• **Document section**
┏━━

Story hasn’t set the bar that high, at least not publicly, but he does have a pretty lofty goal. On the first day of spring training, he said he wanted to become a 30-30 man. The last Rockies player to do that was Hall of Famer outfielder Larry Walker in his 1997 MVP season when he mashed 49 homers and swiped 33 bases.

Last season, Story led the National League with 15 stolen bases and hit 11 home runs, putting him on pace for 41 stolen bases and 30 home runs. He nearly joined the 30-30 club in 2018 (37 homers, 27 stolen bases) and ’19 (35, 23).

“I felt like I was on a good pace last year,” Story said of the pandemic-shortened 60-game season. “Obviously, we didn’t play enough games, but it’s always been on my radar to hit 30 and steal 30.”

Stroupe’s long list of clients at APEC includes more than 60 active NFL players, including Kansas City Chiefs quarterback Patrick Mahomes, the Super Bowl LIV champion and 2018 MVP who has worked with Stroupe since the fourth grade. APEC’S MLB clients include Tampa Bay right-hander Michael Wacha, San Francisco first baseman Brandon Belt and Rockies outfielder Sam Hilliard.

Story and Stroup first met in 2017, and Story began training at APEC in Fort Worth in 2019. The goal was to optimize Story’s natural athleticism, making him faster, quicker, stronger and more powerful, all tailored toward making Story a better baseball player.

Story trained five days a week, amounting to 12-14 hours of work.

Stroupe is not a baseball coach, so he doesn’t necessarily focus on swing mechanics or fielding. Rather, Stroupe, a registered strength and conditioning coach with the National Strength and Conditioning Association, works on teaching athletes how to move more efficiently and how to turn strength into speed and power.

Story wrapped his arms around Stroupe’s concepts, and it’s paying off.

“My confidence comes from my preparation, so it’s not something I think about during games,” Story said. “It’s something I think about in the (batting) cage or something I work on during the offseason or spring training.

“I’m trying to make everything as efficient as I can. Back home in Texas, at APEX, I practiced a lot on first-step quickness and mechanics. I don’t want any false moves there.”

That not only helps him on the basepaths but also in the infield. Story’s patented play — in which bolts to his left, scoops up a groundball near second base, does a 360-degree pirouette and fires a strike to first base — does not come by happenstance.

┗━━

[Stored data entries]
┏━━

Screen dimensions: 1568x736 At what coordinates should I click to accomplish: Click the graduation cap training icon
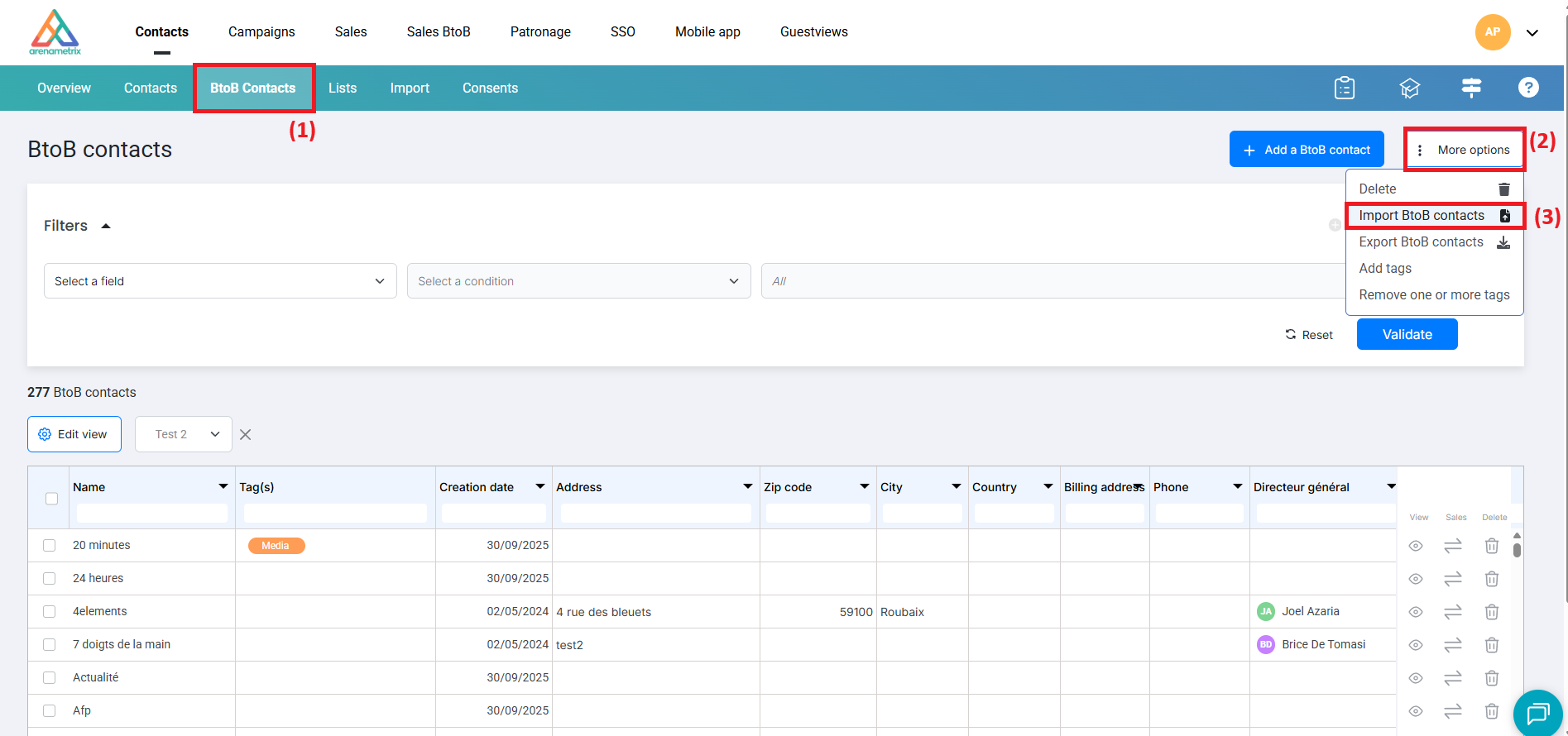[1409, 88]
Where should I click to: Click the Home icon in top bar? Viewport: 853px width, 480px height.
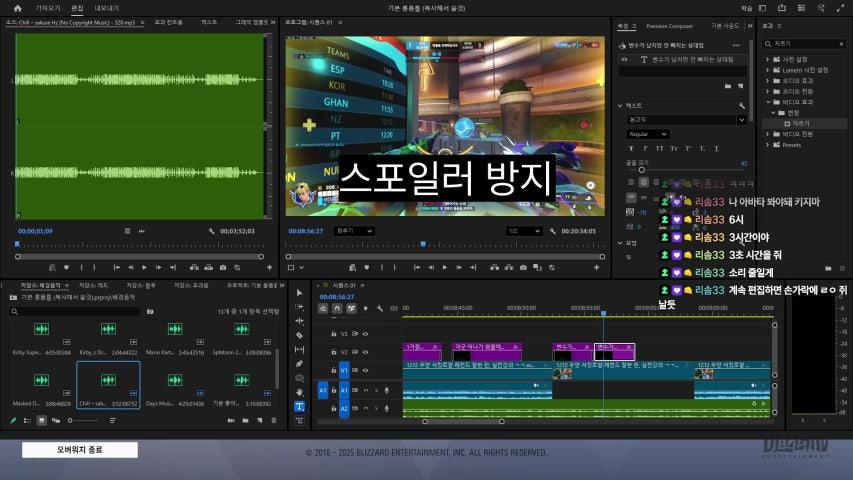click(17, 8)
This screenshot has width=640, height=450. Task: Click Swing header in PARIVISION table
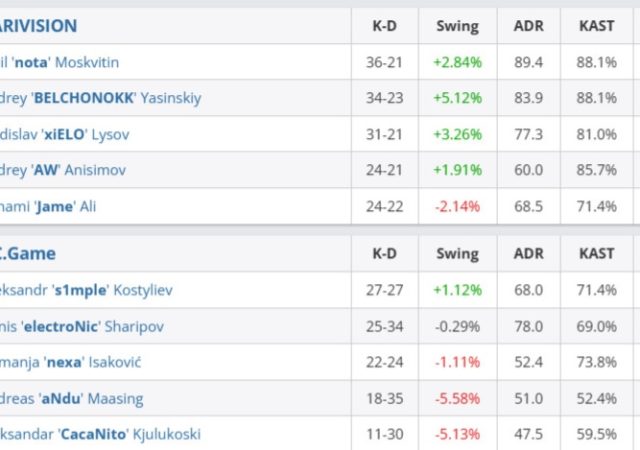click(457, 27)
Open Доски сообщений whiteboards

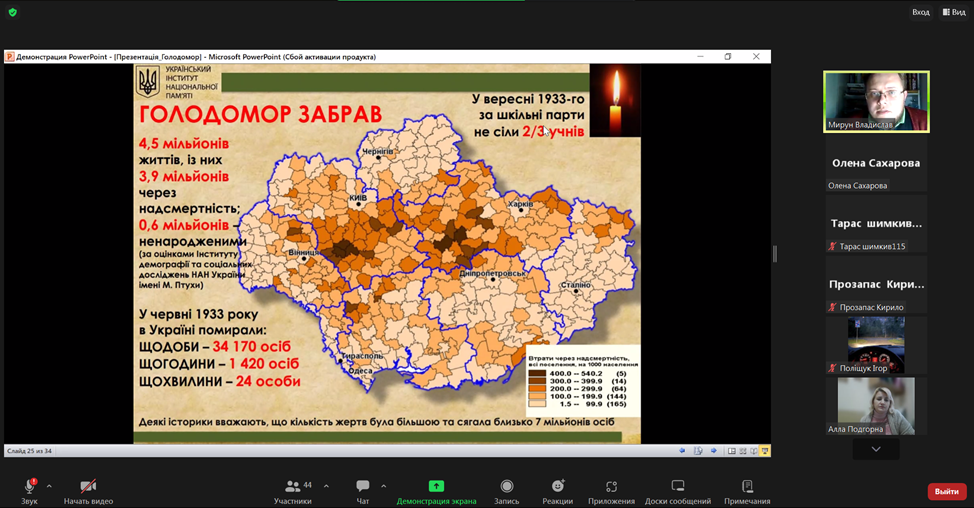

┗━━

• **Tasks for this exercise**
A - List the Major League Baseball clients of APEC named in the article on Story's training.
B - Please extract the part of the article on Story's training from "Last season, Story" up to and including "outfielder Sam Hilliard.".
C - Do these statements agree with the article on Story's training? Answer yes or no for each, and quote the words that decide it. (i) Story trained five days a week. (ii) In his 1997 season, Larry Walker stole 49 bases. (iii) Stroupe is a baseball coach.

• **Solutions**
A - Michael Wacha, Brandon Belt, Sam Hilliard

B -
Last season, Story led the National League with 15 stolen bases and hit 11 home runs, putting him on pace for 41 stolen bases and 30 home runs. He nearly joined the 30-30 club in 2018 (37 homers, 27 stolen bases) and ’19 (35, 23).

“I felt like I was on a good pace last year,” Story said of the pandemic-shortened 60-game season. “Obviously, we didn’t play enough games, but it’s always been on my radar to hit 30 and steal 30.”

Stroupe’s long list of clients at APEC includes more than 60 active NFL players, including Kansas City Chiefs quarterback Patrick Mahomes, the Super Bowl LIV champion and 2018 MVP who has worked with Stroupe since the fourth grade. APEC’S MLB clients include Tampa Bay right-hander Michael Wacha, San Francisco first baseman Brandon Belt and Rockies outfielder Sam Hilliard.

C -
(i) Yes: "Story trained five days a week, amounting to 12-14 hours of work."
(ii) No: "he mashed 49 homers and swiped 33 bases."
(iii) No: "Stroupe is not a baseball coach"